__WHAT YOU ARE ASKED TO DO__
Give the lines again, unchanged, starting with the line containing "Given: Open Favorites" and ending with the last line of the data below.
*-*-*
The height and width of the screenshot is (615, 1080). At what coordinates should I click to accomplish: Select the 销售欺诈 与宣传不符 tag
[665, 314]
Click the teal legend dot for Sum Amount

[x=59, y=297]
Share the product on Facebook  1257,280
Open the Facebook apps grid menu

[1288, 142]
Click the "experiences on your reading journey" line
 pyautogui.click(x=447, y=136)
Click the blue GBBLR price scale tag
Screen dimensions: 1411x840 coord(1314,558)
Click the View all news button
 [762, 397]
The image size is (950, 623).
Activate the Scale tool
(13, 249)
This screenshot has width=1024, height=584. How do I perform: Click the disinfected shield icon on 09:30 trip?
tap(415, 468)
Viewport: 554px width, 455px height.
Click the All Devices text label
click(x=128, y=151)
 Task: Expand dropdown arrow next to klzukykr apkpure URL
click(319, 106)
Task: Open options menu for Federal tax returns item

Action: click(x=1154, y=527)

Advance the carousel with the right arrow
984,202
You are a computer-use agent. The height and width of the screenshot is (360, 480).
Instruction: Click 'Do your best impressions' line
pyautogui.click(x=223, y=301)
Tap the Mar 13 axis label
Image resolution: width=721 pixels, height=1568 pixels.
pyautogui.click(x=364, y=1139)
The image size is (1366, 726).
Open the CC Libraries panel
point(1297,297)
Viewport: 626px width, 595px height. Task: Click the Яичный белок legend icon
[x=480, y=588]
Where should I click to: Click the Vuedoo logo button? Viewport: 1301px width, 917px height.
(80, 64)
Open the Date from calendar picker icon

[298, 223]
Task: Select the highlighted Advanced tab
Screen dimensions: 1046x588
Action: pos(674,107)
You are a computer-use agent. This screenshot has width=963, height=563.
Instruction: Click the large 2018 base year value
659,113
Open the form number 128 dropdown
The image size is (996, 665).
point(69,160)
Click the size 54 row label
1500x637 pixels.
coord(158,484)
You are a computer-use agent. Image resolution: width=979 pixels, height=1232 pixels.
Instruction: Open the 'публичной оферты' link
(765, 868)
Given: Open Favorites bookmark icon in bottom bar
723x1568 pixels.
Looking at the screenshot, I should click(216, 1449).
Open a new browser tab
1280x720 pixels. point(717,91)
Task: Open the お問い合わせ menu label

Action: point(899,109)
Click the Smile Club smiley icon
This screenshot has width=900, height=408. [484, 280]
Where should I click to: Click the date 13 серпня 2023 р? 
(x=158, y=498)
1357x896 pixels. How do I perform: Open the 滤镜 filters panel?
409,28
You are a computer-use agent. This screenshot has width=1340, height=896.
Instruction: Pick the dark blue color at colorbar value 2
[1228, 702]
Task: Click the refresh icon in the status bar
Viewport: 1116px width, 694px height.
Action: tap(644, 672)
*-*-*
__RESULT OF THE TASK__
Given: Open Favorites bookmark icon in bottom bar
723x1568 pixels.
Looking at the screenshot, I should click(216, 1449).
Open a new browser tab
1280x720 pixels. point(717,91)
Task: Open the お問い合わせ menu label

Action: point(899,109)
Click the Smile Club smiley icon
This screenshot has width=900, height=408. [484, 280]
Where should I click to: Click the date 13 серпня 2023 р? 
(x=158, y=498)
1357x896 pixels. How do I perform: Open the 滤镜 filters panel?
409,28
You are a computer-use agent. This screenshot has width=1340, height=896.
Instruction: Pick the dark blue color at colorbar value 2
[1228, 702]
Task: Click the refresh icon in the status bar
Viewport: 1116px width, 694px height.
Action: tap(644, 672)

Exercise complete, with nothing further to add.